What needs to be done. Your job is to print the listing exactly.

**** Task inputs ****

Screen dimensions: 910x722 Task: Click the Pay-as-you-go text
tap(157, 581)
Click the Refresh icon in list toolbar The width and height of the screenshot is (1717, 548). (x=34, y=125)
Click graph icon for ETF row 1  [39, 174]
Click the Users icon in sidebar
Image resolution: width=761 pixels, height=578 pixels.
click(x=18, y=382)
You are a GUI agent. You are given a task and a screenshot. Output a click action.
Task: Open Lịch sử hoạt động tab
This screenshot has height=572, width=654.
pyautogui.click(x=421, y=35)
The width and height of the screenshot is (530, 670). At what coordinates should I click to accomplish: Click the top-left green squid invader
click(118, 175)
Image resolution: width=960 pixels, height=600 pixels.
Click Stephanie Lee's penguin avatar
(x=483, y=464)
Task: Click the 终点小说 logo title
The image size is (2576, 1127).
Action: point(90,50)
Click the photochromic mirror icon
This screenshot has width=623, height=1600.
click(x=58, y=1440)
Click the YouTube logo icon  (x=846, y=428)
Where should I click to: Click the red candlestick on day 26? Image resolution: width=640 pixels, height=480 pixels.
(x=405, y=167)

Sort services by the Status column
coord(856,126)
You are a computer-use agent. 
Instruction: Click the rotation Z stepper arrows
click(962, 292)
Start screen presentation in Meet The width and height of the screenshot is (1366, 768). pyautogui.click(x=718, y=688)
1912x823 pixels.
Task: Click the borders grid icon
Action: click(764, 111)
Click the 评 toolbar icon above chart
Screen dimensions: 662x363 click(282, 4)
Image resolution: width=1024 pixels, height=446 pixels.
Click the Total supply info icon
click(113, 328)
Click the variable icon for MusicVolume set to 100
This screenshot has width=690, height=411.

****

Response.
Screen dimensions: 910x722 Task: Click the Pay-as-you-go text
tap(157, 581)
Click the Refresh icon in list toolbar The width and height of the screenshot is (1717, 548). (x=34, y=125)
Click graph icon for ETF row 1  [39, 174]
Click the Users icon in sidebar
Image resolution: width=761 pixels, height=578 pixels.
click(x=18, y=382)
You are a GUI agent. You are given a task and a screenshot. Output a click action.
Task: Open Lịch sử hoạt động tab
This screenshot has height=572, width=654.
pyautogui.click(x=421, y=35)
The width and height of the screenshot is (530, 670). At what coordinates should I click to accomplish: Click the top-left green squid invader
click(118, 175)
Image resolution: width=960 pixels, height=600 pixels.
Click Stephanie Lee's penguin avatar
(x=483, y=464)
Task: Click the 终点小说 logo title
The image size is (2576, 1127).
Action: point(90,50)
Click the photochromic mirror icon
This screenshot has width=623, height=1600.
click(x=58, y=1440)
Click the YouTube logo icon  (x=846, y=428)
Where should I click to: Click the red candlestick on day 26? Image resolution: width=640 pixels, height=480 pixels.
(x=405, y=167)

Sort services by the Status column
coord(856,126)
You are a computer-use agent. 
Instruction: Click the rotation Z stepper arrows
click(962, 292)
Start screen presentation in Meet The width and height of the screenshot is (1366, 768). pyautogui.click(x=718, y=688)
1912x823 pixels.
Task: Click the borders grid icon
Action: click(764, 111)
Click the 评 toolbar icon above chart
Screen dimensions: 662x363 click(282, 4)
Image resolution: width=1024 pixels, height=446 pixels.
Click the Total supply info icon
click(113, 328)
Click the variable icon for MusicVolume set to 100
This screenshot has width=690, height=411.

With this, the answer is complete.